Его лицо всегда исполнено серьезности, лишенной нарочитости и высокомерия, по той лишь причине, что от верхнего края левой скулы и до нижней части подбородка справа тянется шрам. Нестерпимо наблюдать за тем, как этот человек, обладающий удивительным чувством юмора, неизменно говорит с каменным лицом. Он почти каждую минуту шутит, отпускает задорные остроты, и в то время покуда его собеседники вовсю хохочут, воздавая по заслугам его дару остроумия, он взирает на них с непоколебимой серьезностью к которой примешиваются грусть и усмешка. Не исключено, что он даже думает: «Они-то наверняка надрывают себе животы не от моей шуточки, а оттого, что у меня при этом такое лицо. Над этим они и потешаются!..»
В изощренных хитросплетениях какого-либо авантюрного романа этот человек выглядел бы не менее убедительно, чем «Человек, который смеется» Виктора Гюго, а возможно и превзошел бы его, ибо перипетии реальной судьбы этого человека гораздо невероятнее, нежели вымышленная жизнь героя фантастического произведения.
Ему по душе рассказывать о себе. Зато у тех, кто ему внимает, вполне может сложиться впечатление, что он говорит с большой неохотой, с какой-то даже вызывающей безучастностью.
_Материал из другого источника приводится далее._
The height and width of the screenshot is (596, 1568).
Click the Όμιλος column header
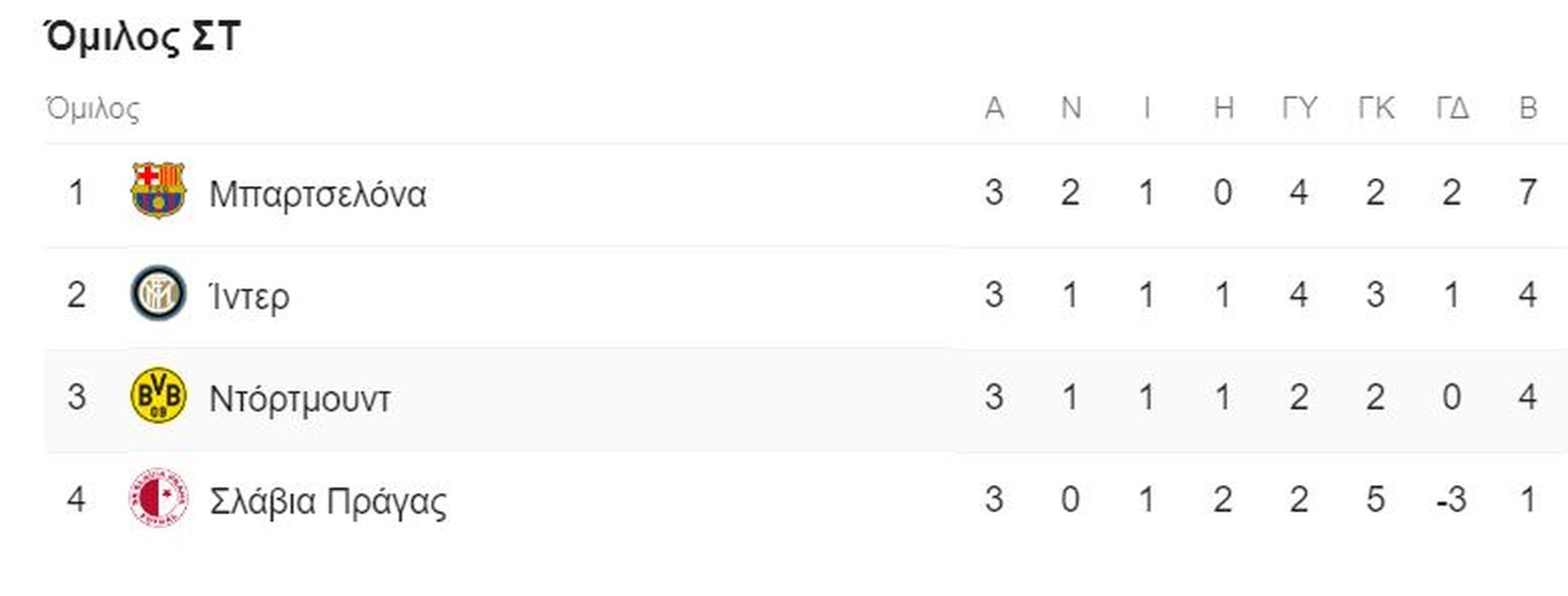point(92,109)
Но о чем бы он не повествовал, он никогда не сообщает о том, кто же это так рассек своим клинком его лицо. Возможно, он опасается таким образом расстроить порядок повествования. И потому через одинаковые, или почти одинаковые, промежутки времени в его рассказе возникают некие пустоты, сумрачные провалы наподобие тех, что оставили по себе память на его лице, лишенном всяких эмоций. Лишь однажды он небрежно обронил, что его жизнь буквально раскололась надвое в некую праздничную ночь. «Вот в ту самую ночь все, собственно, и произошло», — говорит он, а в памяти его слушателей, как правило, воскрешается чудовищный ад Канаймы: «В ту ночь стальные мачете вспыхнули в кромешном мраке Вичаде».
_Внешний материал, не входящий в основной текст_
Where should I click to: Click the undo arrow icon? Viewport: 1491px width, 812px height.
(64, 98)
Возясь с осколками голоса, оставляемыми повествователем прямо на столе, я сделал попытку реконструировать тот давнишний крик, пронзительный и недолгий. По всей видимости, человек устремился в самую гущу схватки, и тут чей-то мачете вспыхнул, как молния, и навеки рассек его смех; а лицо так и застыло в невозмутимой серьезности — все изборожденное шрамами, таящими ядовитую усмешку. Что же касается прочего, то некогда происходившее ничем не отличалось от заурядных потасовок на деревенских пирушках.
Я сказал ему:
— Слушай, старина, давай-ка я напишу о тебе в колонке «Жирафа»[3].
Он крепко задумался, а потом поинтересовался:
— И во сколько же это мне станет?
Мы улыбнулись. Все, за исключением него, словно бы пытающегося сохранить неподвижность своего лица; он стоял, равнодушный и безучастный, и старался сдерживать то, что клокотало в его крови и что следовало непременно остановить, дабы оно не смогло вырваться наружу. Он страшился того, что мускулатура его лица как-то особенно сократится и сказанное им неверно истолкуют.
При желании во всем этом можно отыскать даже что-то смешное. Но, должен признаться, впервые мне нет до этого никакого дела, ибо я убежден, что существует по крайней мере один человек, который прочтет написанное мною, не выказав и тени улыбки.